Most filmmakers want their movie's title to show a deeper insight than the first glance reveals. It is a reasonable conceit. After all, it is no small accomplishment to immerse yourself into a project for months on end, even if it's done mostly on autopilot. This title, though, is insightful to an almost prophetic degree, as you'd be able to tell within the first half hour of watching the unstoppable downward spiral that is Ice Age: Collision Course.
It begins, as usual, the way the last film ends - with Scrat the saber-tooth squirrel's primeval chase after the elusive acorn. The last time that happened, it led to the Earth's crust splitting to lead it to the next level of its development. This time, though, the effects reach further from the planet, as Scrat ends up on a flying saucer that takes it into space, where it inadvertently sets a bunch of asteroids on a collision course with Earth.
And so we find Manny (Ray Romano) the woolly mammoth and his motley pack trying frantically to evade yet another extinction event that spirals quickly out of control while they also try to deal with the smaller problems that come with being alive and sentient. Even as Buck (Simon Pegg) the one-eyed weasel weasels out the secrets of a universe that is constantly trying to kill Earth and its fragile inhabitants, Manny is dealing with father-of-the-bride syndrome while Sid (John Leguizamo) the sloth gets dumped just as he's about to pop The Question.
While the Herd discovers an ancient stone monument that reveals the effects of asteroid collisions and how to deflect them, a pack of appropriately cartoon-villainish flying dinosaurs called Dromaeosaurs decide that their avian capabilities give them adequate protection from threats from the sky, and so go about their clumsy attempts at sabotaging Manny and the Herds' latest quest so all life could be annihilated, leaving Earth their sole dominion.

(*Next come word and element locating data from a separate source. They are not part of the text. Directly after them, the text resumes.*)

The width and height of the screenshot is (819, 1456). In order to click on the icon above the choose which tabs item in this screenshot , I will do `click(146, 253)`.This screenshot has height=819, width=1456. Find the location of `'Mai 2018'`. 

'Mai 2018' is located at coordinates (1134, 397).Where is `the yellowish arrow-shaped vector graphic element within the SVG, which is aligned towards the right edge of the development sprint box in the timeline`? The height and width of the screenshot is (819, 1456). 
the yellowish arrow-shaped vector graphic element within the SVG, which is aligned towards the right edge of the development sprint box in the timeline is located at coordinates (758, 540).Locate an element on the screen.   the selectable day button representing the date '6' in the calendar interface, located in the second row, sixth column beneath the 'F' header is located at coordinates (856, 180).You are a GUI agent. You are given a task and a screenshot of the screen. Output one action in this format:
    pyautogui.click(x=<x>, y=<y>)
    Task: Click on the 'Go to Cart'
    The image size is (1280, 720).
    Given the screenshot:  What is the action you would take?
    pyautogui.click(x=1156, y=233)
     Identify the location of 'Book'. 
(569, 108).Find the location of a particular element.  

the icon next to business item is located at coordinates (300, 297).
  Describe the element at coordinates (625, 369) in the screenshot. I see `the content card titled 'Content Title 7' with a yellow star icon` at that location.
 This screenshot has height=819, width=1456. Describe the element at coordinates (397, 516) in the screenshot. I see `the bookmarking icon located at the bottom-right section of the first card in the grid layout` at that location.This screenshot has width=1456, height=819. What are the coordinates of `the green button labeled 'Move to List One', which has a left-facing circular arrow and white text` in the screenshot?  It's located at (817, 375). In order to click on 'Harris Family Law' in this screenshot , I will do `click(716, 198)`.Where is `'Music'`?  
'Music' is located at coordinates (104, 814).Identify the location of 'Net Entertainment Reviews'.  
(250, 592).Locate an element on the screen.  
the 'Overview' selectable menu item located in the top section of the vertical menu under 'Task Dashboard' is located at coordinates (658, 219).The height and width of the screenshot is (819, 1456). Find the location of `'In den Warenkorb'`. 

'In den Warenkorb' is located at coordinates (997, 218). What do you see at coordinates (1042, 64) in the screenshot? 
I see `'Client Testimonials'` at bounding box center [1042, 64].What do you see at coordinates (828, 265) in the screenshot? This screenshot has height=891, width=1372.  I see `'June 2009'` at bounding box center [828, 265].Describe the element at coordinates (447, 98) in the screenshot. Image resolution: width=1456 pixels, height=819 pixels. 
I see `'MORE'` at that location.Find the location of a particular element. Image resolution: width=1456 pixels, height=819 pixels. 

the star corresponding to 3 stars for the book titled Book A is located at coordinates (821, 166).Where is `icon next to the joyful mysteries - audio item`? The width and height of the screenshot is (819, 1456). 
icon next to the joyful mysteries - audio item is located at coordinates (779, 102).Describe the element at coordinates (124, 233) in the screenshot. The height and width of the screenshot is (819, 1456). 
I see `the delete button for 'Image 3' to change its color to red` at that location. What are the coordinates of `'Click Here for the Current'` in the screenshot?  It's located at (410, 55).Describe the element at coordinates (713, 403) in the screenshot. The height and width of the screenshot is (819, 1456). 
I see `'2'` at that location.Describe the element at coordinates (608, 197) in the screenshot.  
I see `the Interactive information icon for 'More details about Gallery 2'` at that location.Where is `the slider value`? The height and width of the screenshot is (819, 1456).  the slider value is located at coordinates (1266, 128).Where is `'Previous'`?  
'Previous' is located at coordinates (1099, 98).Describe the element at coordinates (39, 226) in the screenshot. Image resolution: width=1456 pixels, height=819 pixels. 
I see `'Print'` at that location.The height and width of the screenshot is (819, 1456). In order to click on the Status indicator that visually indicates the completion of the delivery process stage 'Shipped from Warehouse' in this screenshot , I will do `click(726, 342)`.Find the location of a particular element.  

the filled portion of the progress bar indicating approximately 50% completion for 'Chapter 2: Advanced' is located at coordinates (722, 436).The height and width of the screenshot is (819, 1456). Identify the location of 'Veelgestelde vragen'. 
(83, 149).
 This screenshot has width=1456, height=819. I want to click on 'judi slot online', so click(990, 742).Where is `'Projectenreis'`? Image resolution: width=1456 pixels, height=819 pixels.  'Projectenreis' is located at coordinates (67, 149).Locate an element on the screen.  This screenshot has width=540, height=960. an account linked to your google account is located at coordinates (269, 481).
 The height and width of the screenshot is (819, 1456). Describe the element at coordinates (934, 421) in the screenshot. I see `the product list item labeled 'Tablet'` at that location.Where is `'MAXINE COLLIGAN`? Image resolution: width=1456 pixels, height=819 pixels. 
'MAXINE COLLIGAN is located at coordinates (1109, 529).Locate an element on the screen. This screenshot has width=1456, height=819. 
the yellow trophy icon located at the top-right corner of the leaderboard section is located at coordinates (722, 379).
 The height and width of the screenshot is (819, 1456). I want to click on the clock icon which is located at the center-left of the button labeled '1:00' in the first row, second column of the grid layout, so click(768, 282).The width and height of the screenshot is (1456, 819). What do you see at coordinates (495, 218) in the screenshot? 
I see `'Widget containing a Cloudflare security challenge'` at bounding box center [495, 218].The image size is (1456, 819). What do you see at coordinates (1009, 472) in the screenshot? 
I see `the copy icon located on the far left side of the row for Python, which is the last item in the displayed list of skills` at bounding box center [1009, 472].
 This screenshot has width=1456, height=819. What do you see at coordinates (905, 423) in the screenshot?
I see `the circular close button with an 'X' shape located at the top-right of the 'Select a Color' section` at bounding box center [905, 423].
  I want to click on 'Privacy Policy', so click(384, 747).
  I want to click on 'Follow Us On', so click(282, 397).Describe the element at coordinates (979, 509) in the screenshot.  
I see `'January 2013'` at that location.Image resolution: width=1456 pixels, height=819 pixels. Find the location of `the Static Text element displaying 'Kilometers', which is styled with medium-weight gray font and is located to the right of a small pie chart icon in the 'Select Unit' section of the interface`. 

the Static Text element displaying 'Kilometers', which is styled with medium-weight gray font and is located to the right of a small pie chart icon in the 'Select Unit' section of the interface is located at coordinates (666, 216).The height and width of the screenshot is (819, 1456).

All of this must seem terribly exciting. After all, we're sure all of you have had at least one potty time existential crisis where you've wondered whether there was any meaning at all. This writer's personal nightmare involves a universe that came into existence because a celestial being sneezed. And it all makes so much sense if everything happened as a chain reaction because that's the most logical conclusion - everything beginning and ending all the time like a never-ending mushroom cloud of happenings that began with a quantum event. To be fair, though, this writer found musings over a Schrodinger universe to be far more fascinating that trying to follow a plot whose execution showed it about as much respect as someone who got their SO's name tattooed after the first snog.
Ice Age: Collision Course is one of those sequels, the kind that seem so very tired that you know the series will either die or go up from there. By this time most of its fans realise that the only real novelty to be found in these films is the premise. Even the draw of the previous films, i. e. the absolutely enchanting cast and moments of sublimated emotion created by their interactions, has devolved into a meaningless mess of inception of caricatures.
While the movie looks and sounds as divine as you'd expect, you can't expect to be drawn into the world with the same ferocity as the previous unless you're about four and this is your first experience with cartoons on a big screen. Mostly, you just find yourself trying to escape your ennui into "what ifs", or try to find some consolation in the infrequent moments of banana-peel humour thrown your way like scraps to alleviate starvation.
To conclude, this writer finds herself unequal to the task of being able to resist the temptation to point out the absolutely self-fulfilling nature of Ice Age: Collision Course.